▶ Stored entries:

■ ■ ■ ■ ■

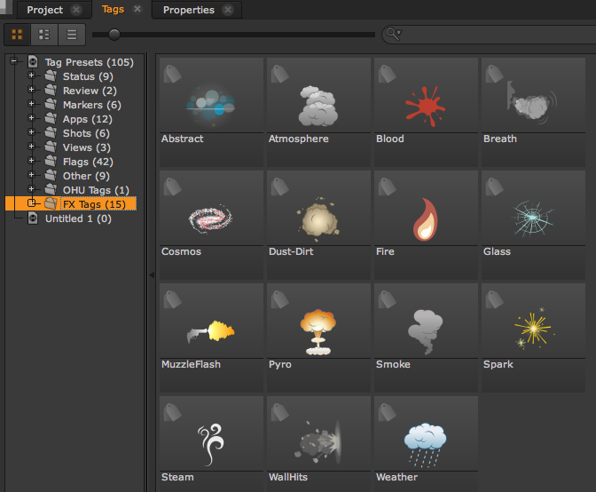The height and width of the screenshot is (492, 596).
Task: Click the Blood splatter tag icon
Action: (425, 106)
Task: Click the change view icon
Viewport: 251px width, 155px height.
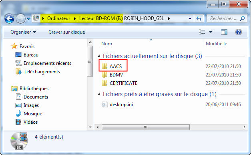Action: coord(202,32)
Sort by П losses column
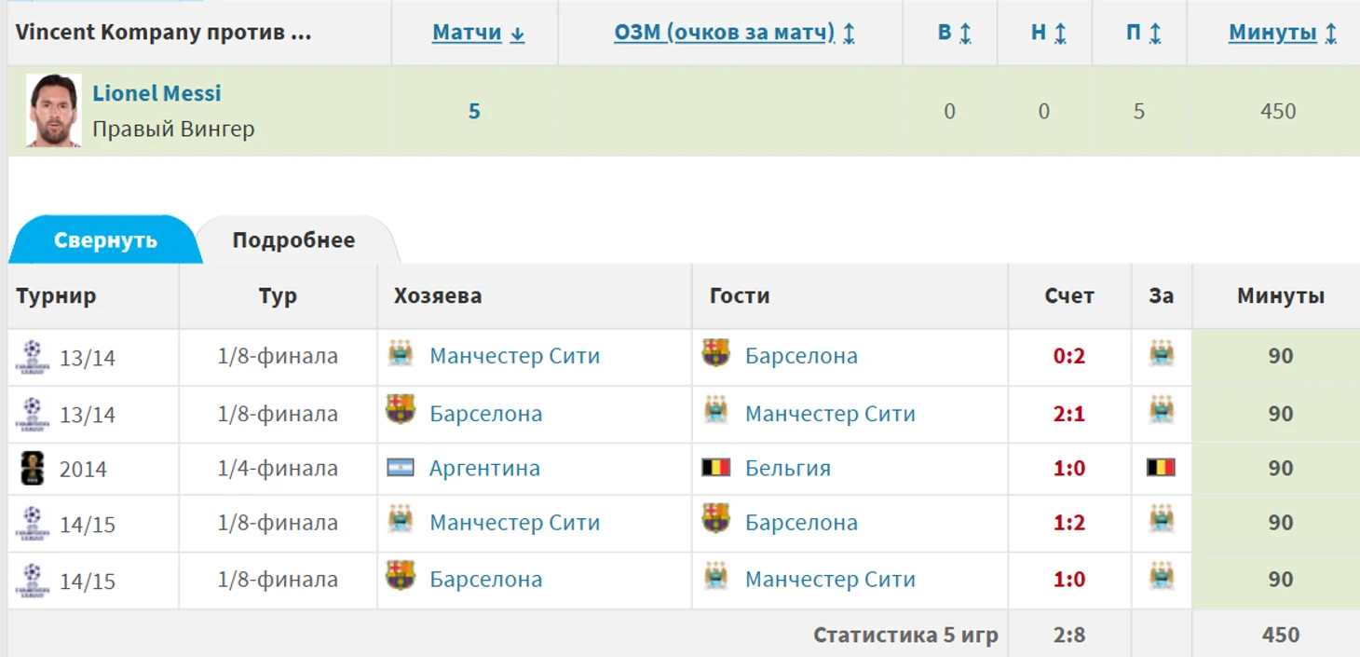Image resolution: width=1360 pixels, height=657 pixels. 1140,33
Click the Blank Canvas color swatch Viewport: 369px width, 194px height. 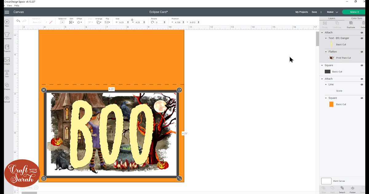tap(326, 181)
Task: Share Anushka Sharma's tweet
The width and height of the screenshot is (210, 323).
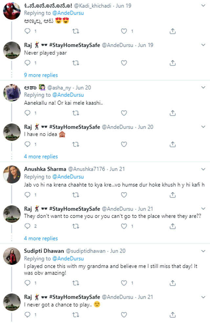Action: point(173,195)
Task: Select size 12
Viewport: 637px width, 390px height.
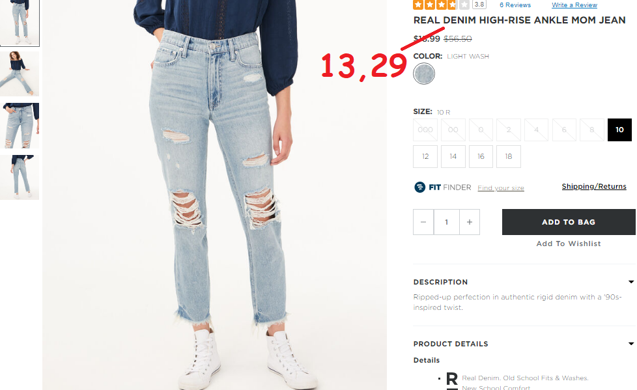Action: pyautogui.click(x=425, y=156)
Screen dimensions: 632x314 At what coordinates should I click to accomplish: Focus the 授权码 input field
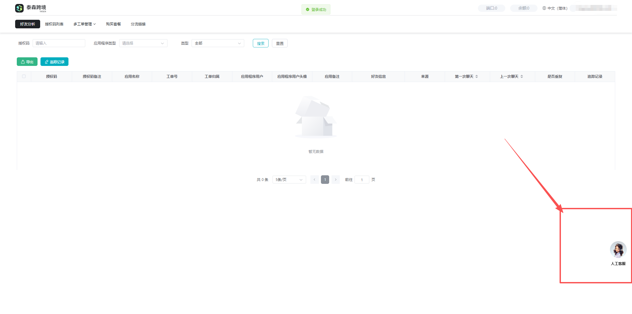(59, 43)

■ ■ ■ ■ ■

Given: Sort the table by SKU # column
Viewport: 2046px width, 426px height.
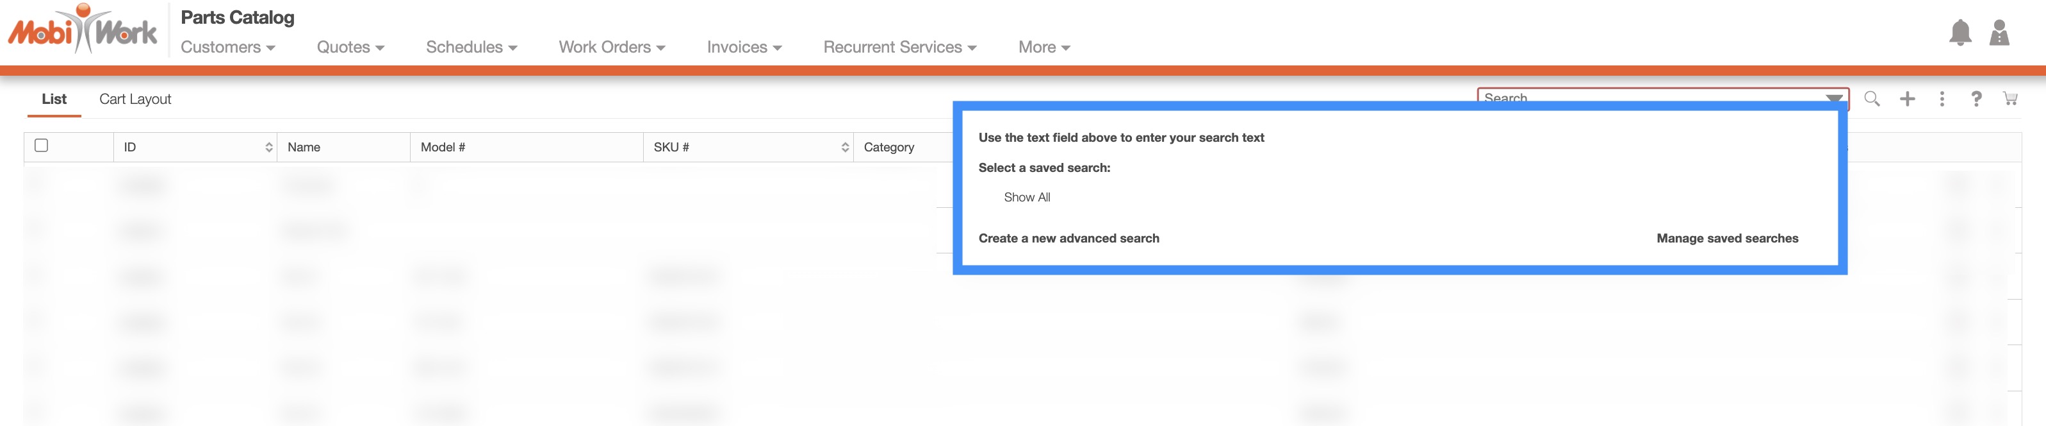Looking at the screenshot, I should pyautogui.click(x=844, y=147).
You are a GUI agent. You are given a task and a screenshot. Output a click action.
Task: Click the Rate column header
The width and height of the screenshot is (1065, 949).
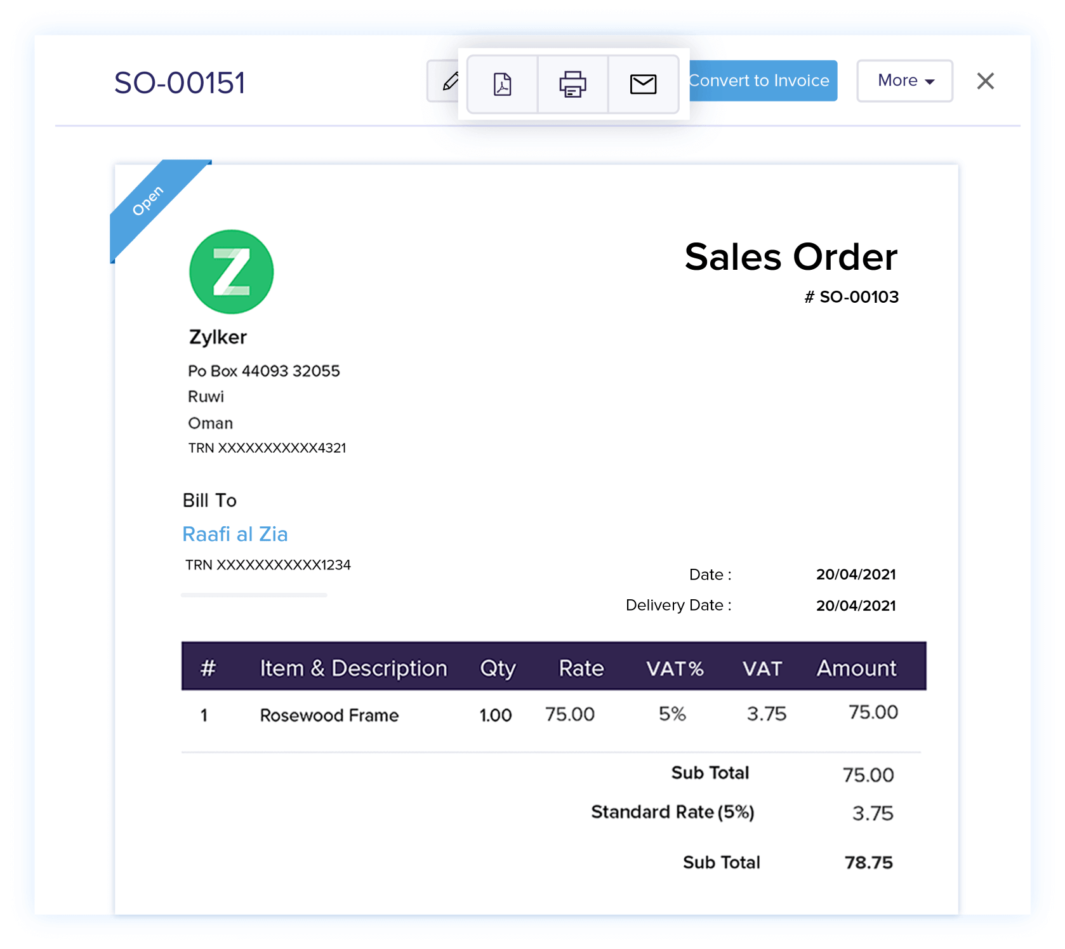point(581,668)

■ ■ ■ ■ ■

Once the line with "Viewport: 2046px width, 426px height." is found above, print it and every line after it through the line with "Task: Click the Rate column header", exactly. Pictures stay out.

▶ Completed task:
Viewport: 2046px width, 426px height.
Looking at the screenshot, I should pyautogui.click(x=844, y=147).
You are a GUI agent. You are given a task and a screenshot. Output a click action.
Task: Click the Rate column header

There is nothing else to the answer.